After the attacks, Grossi told Al Jazeera: “We did not find elements in Iran to indicate that there are active systematic plans to build nuclear weapons. To pretend in any way that the report was a green light or an enabler of an attack is absolutely absurd.”
https://www.theguardian.com/world/2025/jun/29/iran-will-likely-be-able-to-produce-enriched-uranium-in-a-matter-of-months-iaea-chief-says
Steve
The performance of the S&P 500 Index was over 20% in 2023 and 2024.
Also, where’s the increase in capital investment? The tax reduction was, what, 7-8 years ago? Still no increase. IMO the reason is obvious: there are alternatives that present lower risks.
That’s not my view, Steve. My view is that we do not know. Maybe the Israelis know but we do not know. That raises an additional question that’s just as thorny. Should we trust Israeli intelligence? I think it would be imprudent to do so.
In the past I think I have written that one of several things is possible. Either
1. The Iranians are building a bomb.
2. The Iranians want “breakout capability”, i.e. to be able to build a bomb in a very short period.
3. They want to be able to sell highly enriched uranium to other people.
None of those is particularly in our interest but they’re all disastrous for the Israelis.
I don’t think we know either but the agencies with the people best equipped to make estimates are skeptical that there was obliteration.
#2- All Israel had to do was not go and bomb Iran and they wouldn’t have had a reason to make nukes.
Steve
“Obliterated” is a bad word but it’s typical Trumpian bloviation. IMO the more serious question is whether the Iranian nuclear development program has been set back by weeks, months, or years and everything we’re hearing about that is completely speculative. Where you stand depends on where you sit.
Another aspect of my view: I frequently wonder if the Iranian leadership knows what the Revolutionary Guard is doing.
“The strategy that Democratic consultants seem to have settled on about Mr. Mamdani is that he’s not really committed to the things he’s said over the years”
In my recollection, every politician who is elected makes an effort to implement the platform they campaigned on, no matter how it appears to those outside the campaign.

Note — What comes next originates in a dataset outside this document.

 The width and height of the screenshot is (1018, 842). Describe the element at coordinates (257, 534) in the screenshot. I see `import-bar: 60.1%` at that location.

I wonder how the business investment numbers are being calculated and whether it is suffering from the same data issues that has been affecting other economic statistics…. because it doesn’t reflect the insane capex occurring in the “AI / cloud computing” industry. I saw a stat that approximately 1% of GDP is now being spent on AI data centers alone, and it is causing demand for electricity to slope up for the first time in 20 years.

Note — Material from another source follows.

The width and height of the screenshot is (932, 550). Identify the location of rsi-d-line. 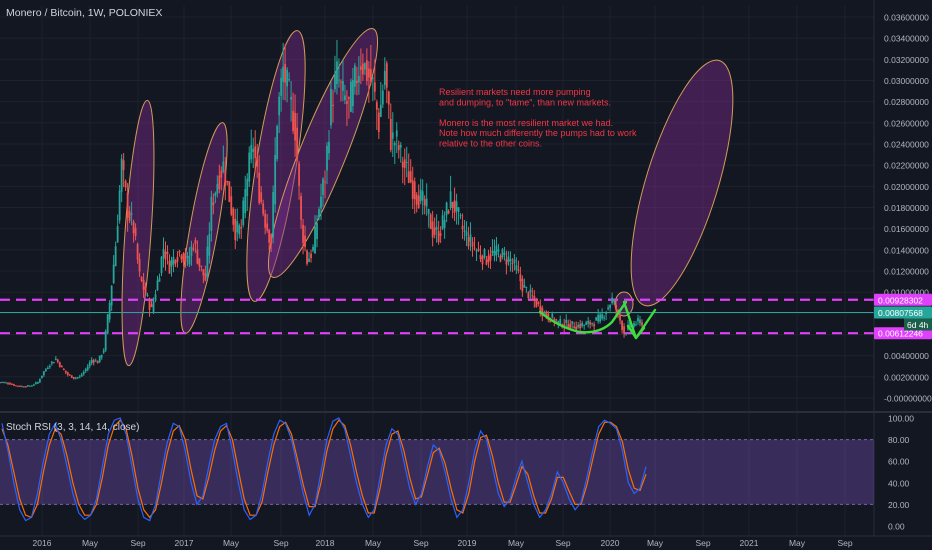
(324, 469).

I’m working on a post on the impact of AI. I think we’re repeating what went on during the “PC revolution” of the 1980s. Businesses made enormous investments in hardware and networking infrastructure without getting much in the way of return.
IMO the problem with AI won’t be AI but management.
There some other problems that I’ve mentioned before, e.g. junior engineers become senior engineers. AI will replace junior engineers first.
I look forward to seeing your post.
I believe that the impact is going to be much faster then the 1980’s and the PC revolution; the usage of LLM’s is on a ridiculous exponential curve, much of it occuring at work on a “shadow basis” but not officially sanctioned.
The limiting factor on impact is data (and perhaps power to run the data centers). Like Einstein couldn’t derive relativity unless Morrison Morley presented data there was no ether, Kepler couldn’t derive his laws of motion without Brahe’s observations; LLM’s can’t change a lot of jobs without the “tacit” knowledge in many jobs that isn’t written down.